Uluslararası hukukta ise işgal’in tanımı şöyle yapılmaktadır:
“Bir veya birkaç devletin topraklarının bir
kısmının veya hepsinin, başka bir devlete ait veya başka ülkelerin askeri
ittifakına bağlı silahlı kuvvetler tarafından geçici olarak ele geçirilmesine
işgal denir. Uluslararası ilişkilerde zor kullanımının yasaklanmasına dair
temel ilkeyi çiğneyen bir saldırı sonucu uluslararası hukuka ters bir şekilde
işgal etme ile haklı bir savaş yapan bir tarafın silahlı güçlerince, saldırgan
ülke topraklarının hukuka uygun bir şekilde işgal edilmesi birbirinden
ayrılmalıdır.

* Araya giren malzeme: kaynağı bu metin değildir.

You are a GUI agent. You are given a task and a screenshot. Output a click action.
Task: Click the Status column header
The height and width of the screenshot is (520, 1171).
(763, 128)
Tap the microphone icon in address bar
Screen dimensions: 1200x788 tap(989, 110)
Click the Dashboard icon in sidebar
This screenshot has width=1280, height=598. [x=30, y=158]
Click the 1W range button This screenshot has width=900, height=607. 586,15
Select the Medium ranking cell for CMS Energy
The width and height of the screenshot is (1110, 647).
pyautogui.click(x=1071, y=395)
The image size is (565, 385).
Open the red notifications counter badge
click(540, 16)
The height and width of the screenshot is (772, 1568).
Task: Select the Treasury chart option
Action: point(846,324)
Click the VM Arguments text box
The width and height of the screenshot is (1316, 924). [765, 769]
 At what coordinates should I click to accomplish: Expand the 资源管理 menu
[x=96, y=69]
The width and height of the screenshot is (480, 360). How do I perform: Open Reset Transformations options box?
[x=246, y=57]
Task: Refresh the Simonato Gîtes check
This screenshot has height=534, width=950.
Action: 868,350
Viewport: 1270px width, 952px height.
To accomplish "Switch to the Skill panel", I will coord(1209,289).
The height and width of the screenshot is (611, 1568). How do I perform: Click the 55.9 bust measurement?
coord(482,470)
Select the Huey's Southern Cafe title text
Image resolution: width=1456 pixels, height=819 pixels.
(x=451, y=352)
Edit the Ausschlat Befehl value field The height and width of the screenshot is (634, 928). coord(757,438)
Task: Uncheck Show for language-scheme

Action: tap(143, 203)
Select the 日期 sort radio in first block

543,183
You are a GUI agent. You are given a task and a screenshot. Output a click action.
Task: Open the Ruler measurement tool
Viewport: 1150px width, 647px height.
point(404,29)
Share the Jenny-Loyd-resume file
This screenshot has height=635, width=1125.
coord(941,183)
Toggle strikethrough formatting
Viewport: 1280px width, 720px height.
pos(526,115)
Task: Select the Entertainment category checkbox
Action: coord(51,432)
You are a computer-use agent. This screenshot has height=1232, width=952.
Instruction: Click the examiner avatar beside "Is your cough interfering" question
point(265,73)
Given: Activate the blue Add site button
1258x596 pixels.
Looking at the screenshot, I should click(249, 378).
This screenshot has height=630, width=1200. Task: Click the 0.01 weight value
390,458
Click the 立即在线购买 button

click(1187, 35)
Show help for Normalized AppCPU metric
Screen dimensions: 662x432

Bu ikincisine örnek olarak, İkinci Dünya Savaşı sonrasında
Anti-Hitler Koalisyon’a bağlı devletlerin Almanya topraklarını bir süre işgali
verilebilir.” (Wörterbuch der Aussenpolitik und Völkerrechts, Berlin 1980,
s.81)
Bu arada, işgal gücünün, işgal ettiği topraklar
üzerindeki hukuki durumu ve hak ve sorumluluklarının uluslararası sözleşmelerle
düzenlendiğini de hatırlatalım. Bunlar, 18 Ekim 1907 tarihli Kara Savaşlarına
İlişkin Lahey Kuralları’nda ve 12 Ağustos 1949 tarihli Savaş Zamanlarında Sivil
Kişilerin Korunmasına İlişkin 4. Cenevre Konvansiyonu’nda tek tek
belirtilmektedir. Bu sözleşmeler, hukuka uygun olarak yapılmış toprak
işgallerinde, işgalci gücün uluslararası hukuka göre nasıl davranması
gerektiğini düzenlemektedir. (agy, s.81)
Türk Silahlı Kuvvetleri’nin 25 yıldan beridir
Kıbrıs’ta bulunmasının haklı veya haksız bir işgal olduğu tartışması bir yana,
bakınız “Yeni Düşünce” gazetesinin İstanbul’da düzenlediği “Türkiye’nin
Meseleleri” konulu bir toplantıda, Prof.Mustafa Kuran, bu konuda neler demiş?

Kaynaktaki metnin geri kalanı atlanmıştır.